> [DIRECTION A] In the article excerpt about the EPA and sustainability, how many deaths did air pollution cause during the 1963 weather inversion in New York City?
> [DIRECTION B] Continue the article excerpt about the EPA and sustainability from the point where it stops.

> [SOURCE PASSAGE]
Academic journal article Sustainability : Science, Practice, & Policy

Solving the Problems We Face: The United States Environmental Protection Agency, Sustainability, and the Challenges of the Twenty-First Century

Academic journal article Sustainability : Science, Practice, & Policy

Solving the Problems We Face: The United States Environmental Protection Agency, Sustainability, and the Challenges of the Twenty-First Century

Article excerpt

Introduction

The trouble with our times is that the future is not what it used to be. ?Paul Valery (1948)

During the 1970s, environmental crises were highly visible and easy for the public to understand. In 1969, the Cuyahoga River caught fire in Cleveland, drawing national attention to the environment. Popular articles decried the "poisoned fish and troubled waters" affecting dozens of America's waterways (Boyle, 1970). Air pollution led to 406 deaths in four days during a 1963 weather inversion in New York City.

Recorded data:
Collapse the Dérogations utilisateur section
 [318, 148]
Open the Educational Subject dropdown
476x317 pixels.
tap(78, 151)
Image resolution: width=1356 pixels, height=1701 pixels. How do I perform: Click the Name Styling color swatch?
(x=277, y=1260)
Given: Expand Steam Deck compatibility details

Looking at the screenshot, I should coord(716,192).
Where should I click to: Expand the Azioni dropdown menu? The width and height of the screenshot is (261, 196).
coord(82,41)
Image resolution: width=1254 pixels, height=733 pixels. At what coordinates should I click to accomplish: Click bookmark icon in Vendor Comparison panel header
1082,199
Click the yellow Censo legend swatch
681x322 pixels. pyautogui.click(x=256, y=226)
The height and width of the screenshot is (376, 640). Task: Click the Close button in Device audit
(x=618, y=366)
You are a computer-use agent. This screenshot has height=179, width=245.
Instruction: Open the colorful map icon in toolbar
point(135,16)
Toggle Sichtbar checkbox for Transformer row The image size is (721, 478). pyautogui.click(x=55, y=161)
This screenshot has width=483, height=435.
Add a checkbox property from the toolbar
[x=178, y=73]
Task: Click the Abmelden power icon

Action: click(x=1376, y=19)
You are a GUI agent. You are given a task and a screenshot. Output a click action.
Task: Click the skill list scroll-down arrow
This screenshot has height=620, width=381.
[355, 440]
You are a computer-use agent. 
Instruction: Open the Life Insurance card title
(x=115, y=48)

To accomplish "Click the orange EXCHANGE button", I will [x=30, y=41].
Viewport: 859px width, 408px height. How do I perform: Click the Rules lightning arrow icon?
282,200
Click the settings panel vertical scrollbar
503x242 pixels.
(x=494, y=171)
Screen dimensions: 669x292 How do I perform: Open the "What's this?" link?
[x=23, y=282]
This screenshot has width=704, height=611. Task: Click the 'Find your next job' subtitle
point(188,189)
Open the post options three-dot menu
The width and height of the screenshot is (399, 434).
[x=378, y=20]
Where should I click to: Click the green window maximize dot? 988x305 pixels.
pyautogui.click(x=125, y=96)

> [TASK OUTPUT A] Air pollution caused 406 deaths in four days.

> [TASK OUTPUT B]
The creation of the United States Environmental Protection Agency (USEPA) in 1970 was a response to the evident problems of industrial emissions and public health, and subsequent Congressional legislation aimed at reducing pollution. In the more than 40 years since, new and more complex problems have emerged as a result of population growth, urban development, and the globalization of industry. Today, we face a variety of newly apparent challenges, including climate change; declining biodiversity; threats to vital natural resources including water bodies, soils, forests, wetlands, and coral reefs; and increased health risks to minority urban communities, contributing to a pattern of "environmental injustice" (Clark et al. 2014).

How can society best address these problems? It is here that the concept of sustainability is becoming a driving force in business, government, and civil society.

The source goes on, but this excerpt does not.